Es curioso que el gran sueño de la que es considerada la primera banda punk del planeta (no pienso entrar en la discusión de Los Saicos y demás, eso lo dejo para otro día, hoy me remito a los libros oficiales) esté tan fuera de los radicalismos propios del género acerca de lo que se debe y no se debe hacer, pero es que esos radicalismos aparecieron en Londres. Ellos eran simplemente unos neoyorkinos perdidos y aburridos que estaban cansados de que todas las chicas oyeran Pink Floyd.

Sin embargo, mas allá de lo claro que parece su papel en la historia del Rock, se demoraron mucho para llegar ahí y prácticamente no pudieron disfrutar de sus beneficios. El camino de los muchachos de Queens parece ser feliz pero la verdad es que lo pasaron mal.

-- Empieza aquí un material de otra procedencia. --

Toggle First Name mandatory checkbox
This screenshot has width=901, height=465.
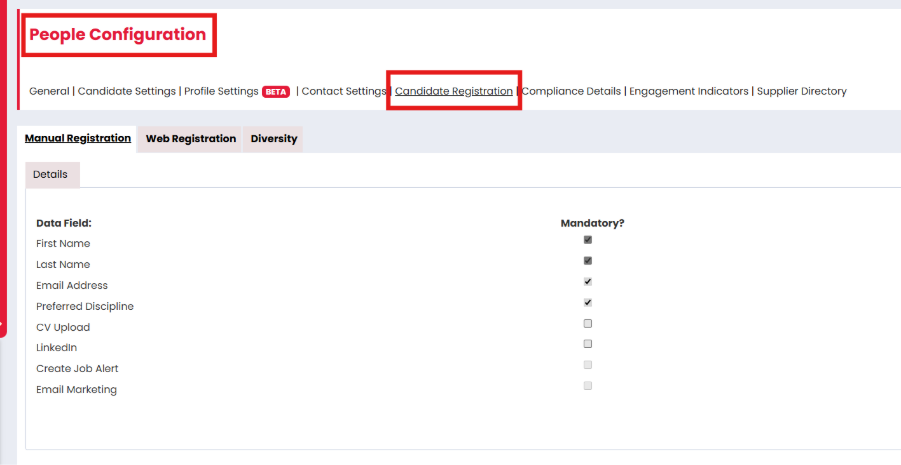[x=588, y=240]
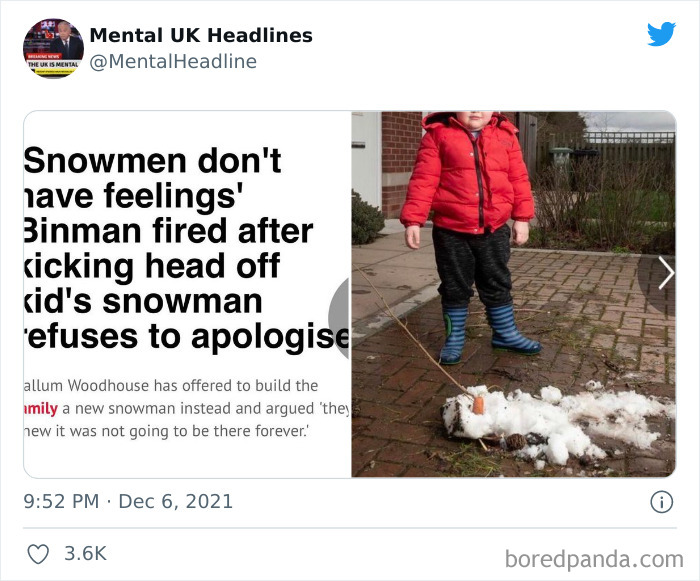Click the red 'family' link in article text
This screenshot has width=700, height=581.
(x=41, y=409)
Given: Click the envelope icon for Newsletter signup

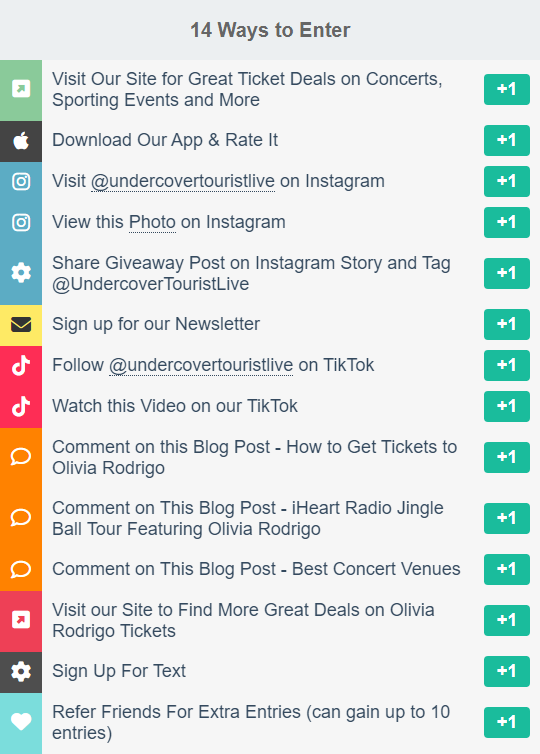Looking at the screenshot, I should 21,325.
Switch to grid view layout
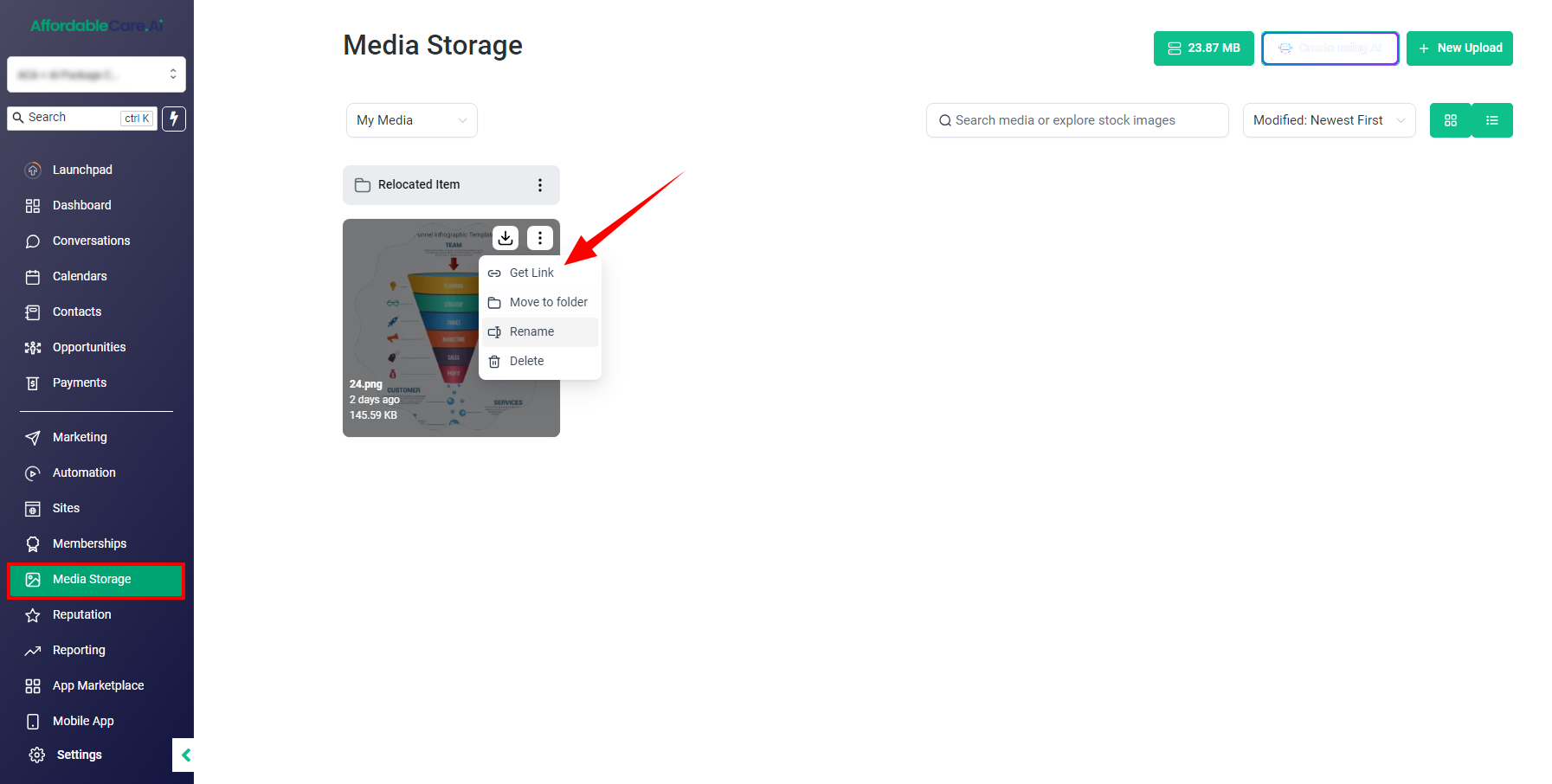Image resolution: width=1552 pixels, height=784 pixels. pyautogui.click(x=1451, y=120)
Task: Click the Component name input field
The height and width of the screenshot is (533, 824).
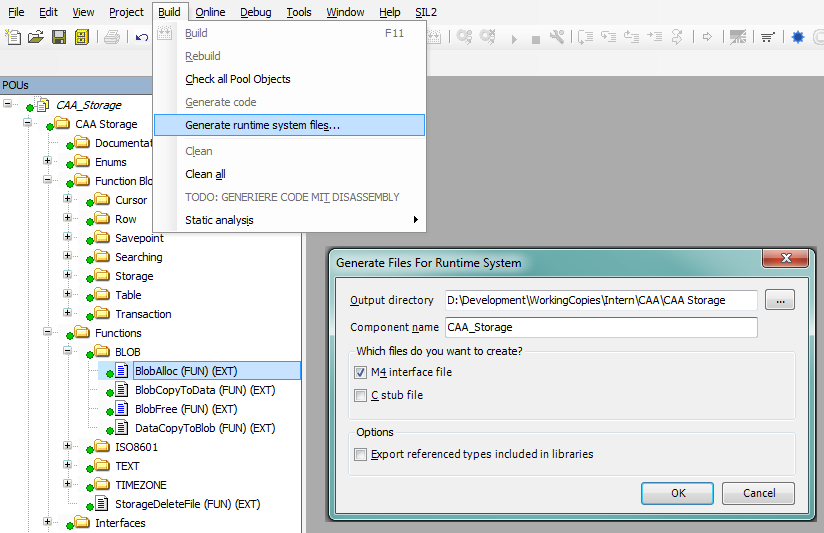Action: click(x=600, y=327)
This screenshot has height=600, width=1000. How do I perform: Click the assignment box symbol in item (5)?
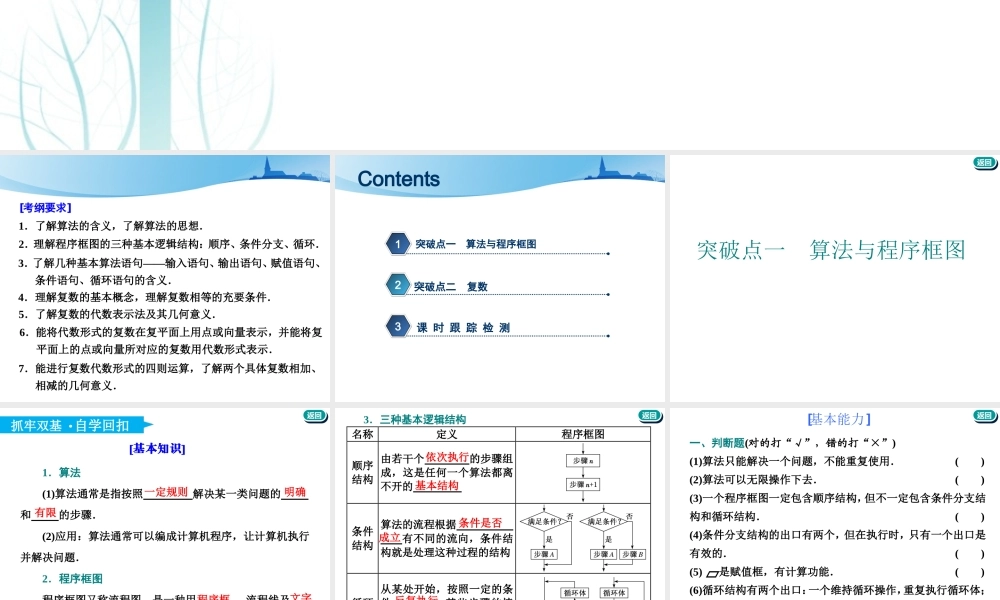coord(712,573)
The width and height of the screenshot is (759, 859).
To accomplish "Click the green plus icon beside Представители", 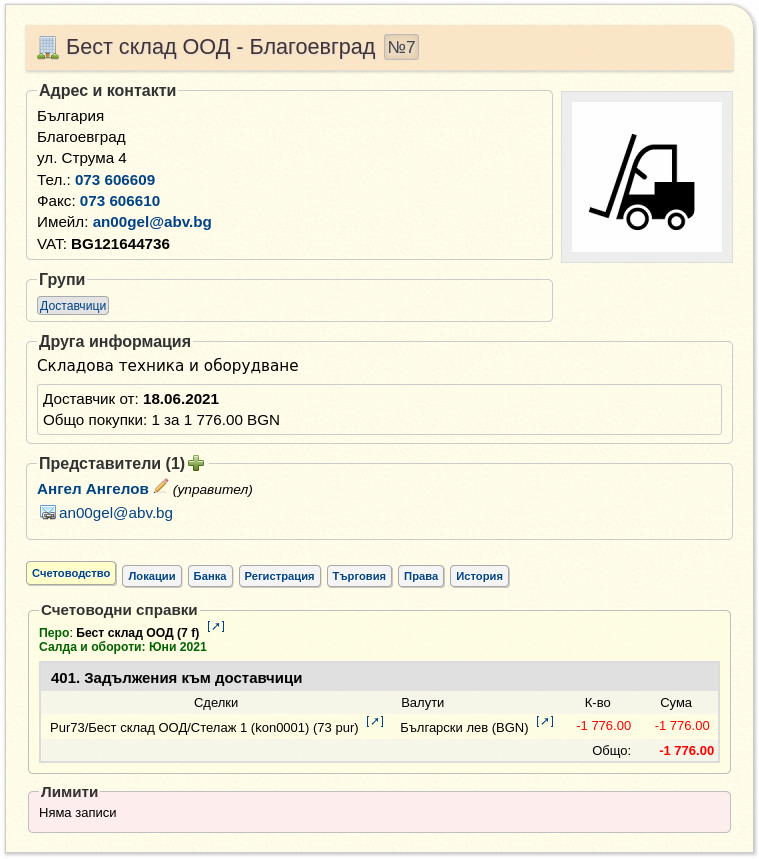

Siempre se dice que ellos cambiaron el rock para siempre, pero la verdad es que en principio solo lo cambiaron en el CBGBs. Sus primeros discos vendieron muy poco y difícilmente sonaron fuera del área de Nueva York. Es cierto que cuando llevaron su sonido a Londres inspiraron a una cantidad de bandas como The Clash o Sex Pistols, y que el Punk como lo conocemos no hubiera existido sin ese viaje; pero lo triste es que esas bandas se volverían famosas a nivel mundial ,mientras ellos seguían tocando en bares por pocos dólares.

Finalmente el Punk inglés les terminó jugando en contra ya que figuras amenazantes como las de los Sex Pistols hicieron que todo lo que llevara esa palabra fuera considerado vulgar, peligroso y contestatario a pesar de que ellos no eran nada de lo anterior.

A pesar de sus esfuerzos por vencer la indiferencia de las radios y disqueras de su país, la banda se encontró en la década de los ochentas sin haber logrado ser nada distinto a ser una banda underground con mediano éxito. En esos años nadie los tomó en serio. Eran considerados una caricatura de una época que todos querían olvidar. Debido a ese poco éxito tuvieron que estar de gira prácticamente toda su carrera tocando en bares pequeños y viviendo de eso.

Por esos años la banda por dentro estaba totalmente rota. Joey y Johnny Ramone duraron más de quince años sin hablarse debido a que el segundo se casó con la exnovia del primero. Eso sumado a los problemas de drogas de Dee Dee hicieron que su calidad musical bajara y estuvieran lejos de ser considerados unas leyendas.

Fue con la llegada de los noventa que el grupo pareció tener un segundo aire. Artistas de la escena grunge que crecieron escuchándolos  empezaron a rescatarlos para las nuevas generaciones. Fue solo ahí que la banda empezó a tener el reconocimiento que hoy tiene. Sin embargo para esa altura el grupo llevaba casi veinte años luchando y desgastándose.  Ya era demasiado tarde.

Es cierto que en el medio inspiraron a millones de bandas en el mundo, lograron convertirse en dioses en lugares como Brasil o Argentina y finalmente tuvieron la vida de sexo, drogas y rockandroll que quisieron; pero siempre quedaron con la sensación de que no se les dio el reconocimiento que debían.

Tal vez contar esta historia le quite un poco de encanto a la leyenda; pero que sea esta una buena oportunidad para buscar uno de sus primeros discos y ponerlo a todo volumen. No solo entenderán por qué las niñas se ponen las camisetas, sino es posible que les cambie la vida. Conmigo lo hizo.